Following the settlement, the Trust made several public statements between October 2018 and January 2019 and communicated with Members of Parliament and public officials. Dr Day brought a second claim in 2019, alleging these actions amounted to post-employment detriments arising from his earlier protected disclosures.

He alleged the Trust had:

  • Published false and misleading statements about the 2018 settlement;
  • Misrepresented findings from an external investigation;
  • Linked his whistleblowing to unrelated issues;
  • Failed to amend or remove inaccurate public statements despite concerns from the CQC;
  • Circulated misleading information to public figures.

Dr Day also raised serious concerns about the Trust’s conduct during the 2019 proceedings, including alleged destruction of 90,000 emails, late disclosure of key documents, and inconsistent witness evidence. He applied to strike out the Trust’s defence, which the Employment Tribunal refused.

Employment Tribunal Decision: No Causation

The Tribunal found that only one alleged act, a statement denying any cost threats during settlement discussions, actually amounted to a detriment. However, it ruled that none of the detriments were materially influenced by Dr Day’s protected disclosures.

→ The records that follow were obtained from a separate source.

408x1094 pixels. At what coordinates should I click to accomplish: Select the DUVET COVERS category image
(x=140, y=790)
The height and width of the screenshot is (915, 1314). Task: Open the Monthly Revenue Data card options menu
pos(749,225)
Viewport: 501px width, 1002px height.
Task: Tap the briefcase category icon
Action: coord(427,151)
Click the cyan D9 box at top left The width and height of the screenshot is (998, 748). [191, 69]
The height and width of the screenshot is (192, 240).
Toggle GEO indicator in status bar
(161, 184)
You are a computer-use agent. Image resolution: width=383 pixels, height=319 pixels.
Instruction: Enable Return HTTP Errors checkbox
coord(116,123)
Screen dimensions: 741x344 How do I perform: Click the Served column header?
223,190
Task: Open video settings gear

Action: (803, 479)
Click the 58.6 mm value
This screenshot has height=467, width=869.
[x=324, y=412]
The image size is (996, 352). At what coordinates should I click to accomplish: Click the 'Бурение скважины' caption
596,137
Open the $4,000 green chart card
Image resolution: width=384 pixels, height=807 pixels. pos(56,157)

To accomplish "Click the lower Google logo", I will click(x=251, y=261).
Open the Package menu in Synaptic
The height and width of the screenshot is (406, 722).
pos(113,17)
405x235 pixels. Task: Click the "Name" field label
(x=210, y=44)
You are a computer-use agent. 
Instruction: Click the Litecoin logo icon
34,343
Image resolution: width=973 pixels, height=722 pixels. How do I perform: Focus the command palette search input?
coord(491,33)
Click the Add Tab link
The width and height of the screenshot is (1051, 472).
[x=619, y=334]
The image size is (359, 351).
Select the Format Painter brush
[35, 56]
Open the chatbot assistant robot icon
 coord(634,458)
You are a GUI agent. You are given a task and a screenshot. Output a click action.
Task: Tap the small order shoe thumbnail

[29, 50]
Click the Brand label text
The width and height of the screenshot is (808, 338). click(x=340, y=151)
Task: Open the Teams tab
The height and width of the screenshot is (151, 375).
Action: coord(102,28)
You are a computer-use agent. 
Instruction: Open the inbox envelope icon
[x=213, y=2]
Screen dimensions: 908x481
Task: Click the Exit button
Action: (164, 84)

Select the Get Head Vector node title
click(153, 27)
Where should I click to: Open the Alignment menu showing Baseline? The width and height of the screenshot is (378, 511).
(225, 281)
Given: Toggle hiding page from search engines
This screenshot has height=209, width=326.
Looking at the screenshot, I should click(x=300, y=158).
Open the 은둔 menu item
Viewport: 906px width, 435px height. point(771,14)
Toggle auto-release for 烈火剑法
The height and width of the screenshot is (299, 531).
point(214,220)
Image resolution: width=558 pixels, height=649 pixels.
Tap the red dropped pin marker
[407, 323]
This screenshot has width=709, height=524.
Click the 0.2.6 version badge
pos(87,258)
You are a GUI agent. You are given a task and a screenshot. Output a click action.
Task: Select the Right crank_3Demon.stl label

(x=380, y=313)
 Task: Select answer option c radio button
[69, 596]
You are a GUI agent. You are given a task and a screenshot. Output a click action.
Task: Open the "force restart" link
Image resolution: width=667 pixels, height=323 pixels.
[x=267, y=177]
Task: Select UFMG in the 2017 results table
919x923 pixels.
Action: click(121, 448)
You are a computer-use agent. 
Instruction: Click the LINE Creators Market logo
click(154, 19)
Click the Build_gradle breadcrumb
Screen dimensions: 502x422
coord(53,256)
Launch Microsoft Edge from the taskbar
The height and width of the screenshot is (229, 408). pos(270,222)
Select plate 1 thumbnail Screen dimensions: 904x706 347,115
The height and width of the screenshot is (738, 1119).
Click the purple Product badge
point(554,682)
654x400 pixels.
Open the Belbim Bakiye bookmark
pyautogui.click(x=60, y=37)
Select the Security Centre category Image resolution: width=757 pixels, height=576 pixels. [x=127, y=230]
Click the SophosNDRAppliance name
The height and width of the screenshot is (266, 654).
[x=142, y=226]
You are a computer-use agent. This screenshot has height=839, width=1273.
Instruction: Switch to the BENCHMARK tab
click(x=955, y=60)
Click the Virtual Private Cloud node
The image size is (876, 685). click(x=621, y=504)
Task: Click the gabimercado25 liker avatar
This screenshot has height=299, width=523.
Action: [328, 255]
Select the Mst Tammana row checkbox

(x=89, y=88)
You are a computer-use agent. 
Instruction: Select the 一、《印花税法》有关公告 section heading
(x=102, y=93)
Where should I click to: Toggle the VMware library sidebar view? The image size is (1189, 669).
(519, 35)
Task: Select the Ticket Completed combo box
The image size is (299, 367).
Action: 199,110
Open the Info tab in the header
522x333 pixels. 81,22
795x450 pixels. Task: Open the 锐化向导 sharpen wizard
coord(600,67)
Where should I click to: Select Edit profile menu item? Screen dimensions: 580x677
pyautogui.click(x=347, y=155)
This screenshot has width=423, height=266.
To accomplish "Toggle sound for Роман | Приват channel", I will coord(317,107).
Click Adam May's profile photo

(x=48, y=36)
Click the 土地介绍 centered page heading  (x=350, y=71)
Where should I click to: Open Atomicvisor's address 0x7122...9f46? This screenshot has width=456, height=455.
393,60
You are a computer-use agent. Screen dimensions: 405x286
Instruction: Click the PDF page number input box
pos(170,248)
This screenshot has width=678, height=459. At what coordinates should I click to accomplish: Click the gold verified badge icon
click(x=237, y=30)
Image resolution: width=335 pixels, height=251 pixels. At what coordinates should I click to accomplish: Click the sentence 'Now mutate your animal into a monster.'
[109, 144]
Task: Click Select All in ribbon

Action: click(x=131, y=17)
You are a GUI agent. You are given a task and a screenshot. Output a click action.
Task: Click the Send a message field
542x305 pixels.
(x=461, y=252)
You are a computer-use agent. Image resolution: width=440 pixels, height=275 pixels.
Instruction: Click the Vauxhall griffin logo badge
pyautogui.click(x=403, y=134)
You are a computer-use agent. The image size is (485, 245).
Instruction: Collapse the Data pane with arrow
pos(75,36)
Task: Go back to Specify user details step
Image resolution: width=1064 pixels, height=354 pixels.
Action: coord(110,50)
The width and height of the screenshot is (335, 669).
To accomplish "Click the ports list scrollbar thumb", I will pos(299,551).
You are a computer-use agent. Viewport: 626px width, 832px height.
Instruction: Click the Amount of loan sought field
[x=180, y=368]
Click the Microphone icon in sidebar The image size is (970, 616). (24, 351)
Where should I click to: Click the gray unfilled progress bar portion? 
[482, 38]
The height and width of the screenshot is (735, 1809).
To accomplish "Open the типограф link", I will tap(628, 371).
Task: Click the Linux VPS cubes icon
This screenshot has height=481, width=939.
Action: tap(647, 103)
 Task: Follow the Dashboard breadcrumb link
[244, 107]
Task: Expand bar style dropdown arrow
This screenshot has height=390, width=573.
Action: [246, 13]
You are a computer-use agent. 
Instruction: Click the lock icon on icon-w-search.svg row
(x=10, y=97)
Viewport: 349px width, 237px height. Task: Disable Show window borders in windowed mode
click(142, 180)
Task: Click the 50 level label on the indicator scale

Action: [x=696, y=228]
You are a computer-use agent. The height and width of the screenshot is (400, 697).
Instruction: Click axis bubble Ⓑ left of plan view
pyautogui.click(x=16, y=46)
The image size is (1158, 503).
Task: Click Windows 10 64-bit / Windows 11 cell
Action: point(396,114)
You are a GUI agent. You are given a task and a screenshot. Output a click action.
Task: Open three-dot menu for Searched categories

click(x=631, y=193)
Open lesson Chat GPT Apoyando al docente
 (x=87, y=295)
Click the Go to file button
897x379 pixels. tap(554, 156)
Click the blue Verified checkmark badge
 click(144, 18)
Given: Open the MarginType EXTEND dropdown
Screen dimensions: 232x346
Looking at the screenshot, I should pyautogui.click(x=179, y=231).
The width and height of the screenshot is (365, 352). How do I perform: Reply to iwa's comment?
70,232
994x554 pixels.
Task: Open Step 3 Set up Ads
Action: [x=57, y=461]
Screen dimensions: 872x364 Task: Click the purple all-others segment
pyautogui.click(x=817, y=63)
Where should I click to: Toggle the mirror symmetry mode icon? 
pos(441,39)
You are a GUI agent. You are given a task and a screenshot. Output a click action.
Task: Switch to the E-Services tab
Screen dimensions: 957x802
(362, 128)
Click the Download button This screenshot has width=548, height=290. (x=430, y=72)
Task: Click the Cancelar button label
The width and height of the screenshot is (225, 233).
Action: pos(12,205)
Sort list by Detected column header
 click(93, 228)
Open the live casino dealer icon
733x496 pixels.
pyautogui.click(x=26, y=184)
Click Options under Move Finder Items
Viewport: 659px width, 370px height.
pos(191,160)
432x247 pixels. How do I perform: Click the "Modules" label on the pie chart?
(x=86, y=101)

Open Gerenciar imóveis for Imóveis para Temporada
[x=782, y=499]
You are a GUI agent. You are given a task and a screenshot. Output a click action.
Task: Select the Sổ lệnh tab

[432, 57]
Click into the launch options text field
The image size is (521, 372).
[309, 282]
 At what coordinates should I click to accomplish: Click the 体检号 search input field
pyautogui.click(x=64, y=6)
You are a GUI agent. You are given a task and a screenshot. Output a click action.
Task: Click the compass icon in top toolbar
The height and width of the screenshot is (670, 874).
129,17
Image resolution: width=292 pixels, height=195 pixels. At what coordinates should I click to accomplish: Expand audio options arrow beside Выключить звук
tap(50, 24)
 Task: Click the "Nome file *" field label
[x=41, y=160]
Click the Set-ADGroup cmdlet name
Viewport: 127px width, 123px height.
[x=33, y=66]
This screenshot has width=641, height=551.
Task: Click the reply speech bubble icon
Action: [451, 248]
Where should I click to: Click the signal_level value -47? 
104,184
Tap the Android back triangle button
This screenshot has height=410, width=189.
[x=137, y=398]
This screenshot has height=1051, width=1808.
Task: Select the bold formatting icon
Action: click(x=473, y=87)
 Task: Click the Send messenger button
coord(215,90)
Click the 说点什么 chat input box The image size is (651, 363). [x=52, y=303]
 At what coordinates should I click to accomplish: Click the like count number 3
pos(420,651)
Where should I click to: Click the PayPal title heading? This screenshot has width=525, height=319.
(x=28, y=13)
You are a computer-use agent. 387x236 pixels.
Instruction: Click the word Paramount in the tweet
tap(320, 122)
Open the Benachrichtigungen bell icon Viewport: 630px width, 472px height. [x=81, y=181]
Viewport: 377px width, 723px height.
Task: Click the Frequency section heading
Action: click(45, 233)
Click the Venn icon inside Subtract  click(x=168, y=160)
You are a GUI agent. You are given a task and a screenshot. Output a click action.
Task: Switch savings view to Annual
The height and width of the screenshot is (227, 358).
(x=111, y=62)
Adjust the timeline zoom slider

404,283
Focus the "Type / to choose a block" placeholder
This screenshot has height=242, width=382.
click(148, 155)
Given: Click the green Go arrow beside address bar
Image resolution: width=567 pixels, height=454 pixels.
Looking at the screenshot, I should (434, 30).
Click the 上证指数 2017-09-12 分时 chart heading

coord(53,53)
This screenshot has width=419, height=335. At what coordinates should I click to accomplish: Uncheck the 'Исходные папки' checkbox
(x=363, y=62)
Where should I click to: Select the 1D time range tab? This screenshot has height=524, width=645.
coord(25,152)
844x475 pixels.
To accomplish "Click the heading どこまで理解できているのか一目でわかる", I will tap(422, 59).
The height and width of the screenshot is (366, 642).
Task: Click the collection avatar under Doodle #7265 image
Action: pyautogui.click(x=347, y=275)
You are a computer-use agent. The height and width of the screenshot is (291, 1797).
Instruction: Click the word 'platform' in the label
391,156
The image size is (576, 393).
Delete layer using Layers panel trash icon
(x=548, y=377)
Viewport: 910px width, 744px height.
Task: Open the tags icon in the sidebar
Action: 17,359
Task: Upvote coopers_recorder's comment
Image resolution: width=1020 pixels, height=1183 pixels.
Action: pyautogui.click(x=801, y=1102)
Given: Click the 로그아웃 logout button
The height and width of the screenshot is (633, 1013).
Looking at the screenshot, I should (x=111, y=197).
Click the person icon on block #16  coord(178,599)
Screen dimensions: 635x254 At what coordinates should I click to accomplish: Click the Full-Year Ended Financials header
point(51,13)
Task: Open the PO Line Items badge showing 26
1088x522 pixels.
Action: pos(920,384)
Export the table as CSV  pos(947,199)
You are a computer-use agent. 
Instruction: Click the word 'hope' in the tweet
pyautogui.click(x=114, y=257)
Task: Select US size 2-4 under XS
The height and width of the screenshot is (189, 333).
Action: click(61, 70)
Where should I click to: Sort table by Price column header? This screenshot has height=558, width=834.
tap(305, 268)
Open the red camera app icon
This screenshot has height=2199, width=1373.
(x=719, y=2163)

Instead, the Tribunal concluded that the Trust’s actions were motivated by reputational concerns and intense media scrutiny, namely a "PR battle" rather than retaliatory conduct. Crucially, the Tribunal also held that Dr Day’s claim fell outside section 47B ERA, as the alleged detriments occurred post-employment and were not "in the employment field."

Despite serious disclosure failures by the Trust, the Tribunal declined to strike out its defence or award costs, noting that both parties had engaged in conduct that prolonged the hearing.

EAT Appeal

Dr Day appealed to the EAT. The EAT identified two errors of law in the Tribunal’s judgment:

  1. The Tribunal failed to determine whether the Trust’s refusal to remove public statements following CQC concerns constituted a detriment, and
  2. The Tribunal wrongly concluded that the claim fell outside the scope of section 47B ERA.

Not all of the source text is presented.